((
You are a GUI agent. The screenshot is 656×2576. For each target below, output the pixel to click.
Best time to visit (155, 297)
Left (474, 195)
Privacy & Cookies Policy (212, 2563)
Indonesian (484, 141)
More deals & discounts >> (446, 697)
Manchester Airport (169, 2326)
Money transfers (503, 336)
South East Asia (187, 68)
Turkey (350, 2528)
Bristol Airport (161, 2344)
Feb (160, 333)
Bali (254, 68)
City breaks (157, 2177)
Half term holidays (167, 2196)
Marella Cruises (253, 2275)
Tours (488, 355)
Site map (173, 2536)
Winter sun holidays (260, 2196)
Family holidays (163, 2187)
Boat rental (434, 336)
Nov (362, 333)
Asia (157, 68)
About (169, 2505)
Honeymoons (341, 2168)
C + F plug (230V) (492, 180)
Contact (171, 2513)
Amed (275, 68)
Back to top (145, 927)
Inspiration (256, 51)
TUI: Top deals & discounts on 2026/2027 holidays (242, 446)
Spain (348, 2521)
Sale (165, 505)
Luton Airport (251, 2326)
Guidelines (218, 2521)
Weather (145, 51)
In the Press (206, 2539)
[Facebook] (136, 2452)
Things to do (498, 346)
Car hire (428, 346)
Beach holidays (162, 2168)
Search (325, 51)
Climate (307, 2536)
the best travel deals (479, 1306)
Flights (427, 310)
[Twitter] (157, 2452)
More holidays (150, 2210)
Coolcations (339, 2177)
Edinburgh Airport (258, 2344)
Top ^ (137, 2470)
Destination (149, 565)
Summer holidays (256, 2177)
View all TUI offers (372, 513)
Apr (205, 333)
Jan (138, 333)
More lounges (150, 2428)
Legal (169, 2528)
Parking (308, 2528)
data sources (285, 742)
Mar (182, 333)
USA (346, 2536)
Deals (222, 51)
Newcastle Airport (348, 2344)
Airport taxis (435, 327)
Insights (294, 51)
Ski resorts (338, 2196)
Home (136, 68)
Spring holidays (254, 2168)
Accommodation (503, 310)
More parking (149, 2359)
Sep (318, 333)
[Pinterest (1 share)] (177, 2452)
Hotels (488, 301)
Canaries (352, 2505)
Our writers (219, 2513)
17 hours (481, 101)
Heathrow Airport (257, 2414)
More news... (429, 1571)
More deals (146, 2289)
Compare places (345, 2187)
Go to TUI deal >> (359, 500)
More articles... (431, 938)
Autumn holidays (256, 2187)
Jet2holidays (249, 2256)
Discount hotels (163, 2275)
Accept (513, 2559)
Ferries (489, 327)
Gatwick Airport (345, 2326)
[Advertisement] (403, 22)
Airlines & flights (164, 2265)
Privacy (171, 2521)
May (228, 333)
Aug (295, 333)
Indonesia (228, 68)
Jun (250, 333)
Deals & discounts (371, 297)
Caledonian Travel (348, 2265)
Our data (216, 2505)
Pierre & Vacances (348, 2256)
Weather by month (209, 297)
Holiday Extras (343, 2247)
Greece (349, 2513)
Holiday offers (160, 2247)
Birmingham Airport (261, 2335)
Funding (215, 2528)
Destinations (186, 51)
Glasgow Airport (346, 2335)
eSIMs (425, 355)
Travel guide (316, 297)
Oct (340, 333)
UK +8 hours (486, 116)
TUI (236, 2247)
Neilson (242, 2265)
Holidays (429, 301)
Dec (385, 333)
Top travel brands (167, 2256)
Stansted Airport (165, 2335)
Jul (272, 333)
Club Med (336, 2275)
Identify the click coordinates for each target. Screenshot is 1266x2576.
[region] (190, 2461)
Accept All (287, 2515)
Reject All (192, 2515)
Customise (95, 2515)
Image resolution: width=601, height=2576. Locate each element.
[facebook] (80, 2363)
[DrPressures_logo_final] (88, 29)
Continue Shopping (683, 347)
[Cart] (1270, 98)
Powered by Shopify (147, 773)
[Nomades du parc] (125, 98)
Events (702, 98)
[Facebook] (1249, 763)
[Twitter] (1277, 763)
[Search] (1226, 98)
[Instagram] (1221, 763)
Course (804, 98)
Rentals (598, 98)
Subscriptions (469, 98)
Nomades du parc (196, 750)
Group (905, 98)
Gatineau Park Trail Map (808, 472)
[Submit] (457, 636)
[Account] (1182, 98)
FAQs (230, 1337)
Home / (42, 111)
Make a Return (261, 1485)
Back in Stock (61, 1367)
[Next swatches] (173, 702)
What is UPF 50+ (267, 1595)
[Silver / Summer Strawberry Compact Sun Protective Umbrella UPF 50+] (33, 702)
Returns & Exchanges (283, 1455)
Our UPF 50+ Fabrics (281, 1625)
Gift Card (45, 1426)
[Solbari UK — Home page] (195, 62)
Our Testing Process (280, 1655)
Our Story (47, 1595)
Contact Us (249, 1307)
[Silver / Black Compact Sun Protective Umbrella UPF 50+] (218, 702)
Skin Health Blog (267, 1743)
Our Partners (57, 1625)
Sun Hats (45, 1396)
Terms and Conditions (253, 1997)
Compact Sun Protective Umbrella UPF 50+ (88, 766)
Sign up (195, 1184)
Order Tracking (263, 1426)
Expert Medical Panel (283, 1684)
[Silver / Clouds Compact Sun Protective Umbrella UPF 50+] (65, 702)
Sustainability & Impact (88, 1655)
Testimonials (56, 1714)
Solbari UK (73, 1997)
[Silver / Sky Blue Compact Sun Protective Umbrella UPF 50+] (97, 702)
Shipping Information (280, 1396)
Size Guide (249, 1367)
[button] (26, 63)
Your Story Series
))
Only an exact retyping of the full data will do.

You are a GUI agent. The screenshot is 656×2576. For each target below, output the pixel to click.
Best time to visit (155, 297)
Left (474, 195)
Privacy & Cookies Policy (212, 2563)
Indonesian (484, 141)
More deals & discounts >> (446, 697)
Manchester Airport (169, 2326)
Money transfers (503, 336)
South East Asia (187, 68)
Turkey (350, 2528)
Bristol Airport (161, 2344)
Feb (160, 333)
Bali (254, 68)
City breaks (157, 2177)
Half term holidays (167, 2196)
Marella Cruises (253, 2275)
Tours (488, 355)
Site map (173, 2536)
Winter sun holidays (260, 2196)
Family holidays (163, 2187)
Boat rental (434, 336)
Nov (362, 333)
Asia (157, 68)
About (169, 2505)
Honeymoons (341, 2168)
C + F plug (230V) (492, 180)
Contact (171, 2513)
Amed (275, 68)
Back to top (145, 927)
Inspiration (256, 51)
TUI: Top deals & discounts on 2026/2027 holidays (242, 446)
Spain (348, 2521)
Sale (165, 505)
Luton Airport (251, 2326)
Guidelines (218, 2521)
Weather (145, 51)
In the Press (206, 2539)
[Facebook] (136, 2452)
Things to do (498, 346)
Car hire (428, 346)
Beach holidays (162, 2168)
Search (325, 51)
Climate (307, 2536)
the best travel deals (479, 1306)
Flights (427, 310)
[Twitter] (157, 2452)
More holidays (150, 2210)
Coolcations (339, 2177)
Edinburgh Airport (258, 2344)
Top ^ (137, 2470)
Destination (149, 565)
Summer holidays (256, 2177)
View all TUI offers (372, 513)
Apr (205, 333)
Jan (138, 333)
More lounges (150, 2428)
Legal (169, 2528)
Parking (308, 2528)
data sources (285, 742)
Mar (182, 333)
USA (346, 2536)
Deals (222, 51)
Newcastle Airport (348, 2344)
Airport taxis (435, 327)
Insights (294, 51)
Ski resorts (338, 2196)
Home (136, 68)
Spring holidays (254, 2168)
Accommodation (503, 310)
More parking (149, 2359)
Sep (318, 333)
[Pinterest (1 share)] (177, 2452)
Hotels (488, 301)
Canaries (352, 2505)
Our writers (219, 2513)
17 hours (481, 101)
Heathrow Airport (257, 2414)
More news... (429, 1571)
More deals (146, 2289)
Compare places (345, 2187)
Go to TUI deal >> (359, 500)
More articles... (431, 938)
Autumn holidays (256, 2187)
Jet2holidays (249, 2256)
Discount hotels (163, 2275)
Accept (513, 2559)
Ferries (489, 327)
Gatwick Airport (345, 2326)
[Advertisement] (403, 22)
Airlines & flights (164, 2265)
Privacy (171, 2521)
May (228, 333)
Aug (295, 333)
Indonesia (228, 68)
Jun (250, 333)
Deals & discounts (371, 297)
Caledonian Travel (348, 2265)
Our data (216, 2505)
Pierre & Vacances (348, 2256)
Weather by month (209, 297)
Holiday Extras (343, 2247)
Greece (349, 2513)
Holiday offers (160, 2247)
Birmingham Airport (261, 2335)
Funding (215, 2528)
Destinations (186, 51)
Glasgow Airport (346, 2335)
eSIMs (425, 355)
Travel guide (316, 297)
Oct (340, 333)
UK +8 hours (486, 116)
TUI (236, 2247)
Neilson (242, 2265)
Holidays (429, 301)
Dec (385, 333)
Top travel brands (167, 2256)
Stansted Airport (165, 2335)
Jul (272, 333)
Club Med (336, 2275)
Identify the click coordinates for each target. Screenshot is 1266x2576.
[region] (190, 2461)
Accept All (287, 2515)
Reject All (192, 2515)
Customise (95, 2515)
Image resolution: width=601, height=2576. Locate each element.
[facebook] (80, 2363)
[DrPressures_logo_final] (88, 29)
Continue Shopping (683, 347)
[Cart] (1270, 98)
Powered by Shopify (147, 773)
[Nomades du parc] (125, 98)
Events (702, 98)
[Facebook] (1249, 763)
[Twitter] (1277, 763)
[Search] (1226, 98)
[Instagram] (1221, 763)
Course (804, 98)
Rentals (598, 98)
Subscriptions (469, 98)
Nomades du parc (196, 750)
Group (905, 98)
Gatineau Park Trail Map (808, 472)
[Submit] (457, 636)
[Account] (1182, 98)
FAQs (230, 1337)
Home / (42, 111)
Make a Return (261, 1485)
Back in Stock (61, 1367)
[Next swatches] (173, 702)
What is UPF 50+ (267, 1595)
[Silver / Summer Strawberry Compact Sun Protective Umbrella UPF 50+] (33, 702)
Returns & Exchanges (283, 1455)
Our UPF 50+ Fabrics (281, 1625)
Gift Card (45, 1426)
[Solbari UK — Home page] (195, 62)
Our Testing Process (280, 1655)
Our Story (47, 1595)
Contact Us (249, 1307)
[Silver / Black Compact Sun Protective Umbrella UPF 50+] (218, 702)
Skin Health Blog (267, 1743)
Our Partners (57, 1625)
Sun Hats (45, 1396)
Terms and Conditions (253, 1997)
Compact Sun Protective Umbrella UPF 50+ (88, 766)
Sign up (195, 1184)
Order Tracking (263, 1426)
Expert Medical Panel (283, 1684)
[Silver / Clouds Compact Sun Protective Umbrella UPF 50+] (65, 702)
Sustainability & Impact (88, 1655)
Testimonials (56, 1714)
Solbari UK (73, 1997)
[Silver / Sky Blue Compact Sun Protective Umbrella UPF 50+] (97, 702)
Shipping Information (280, 1396)
Size Guide (249, 1367)
[button] (26, 63)
Your Story Series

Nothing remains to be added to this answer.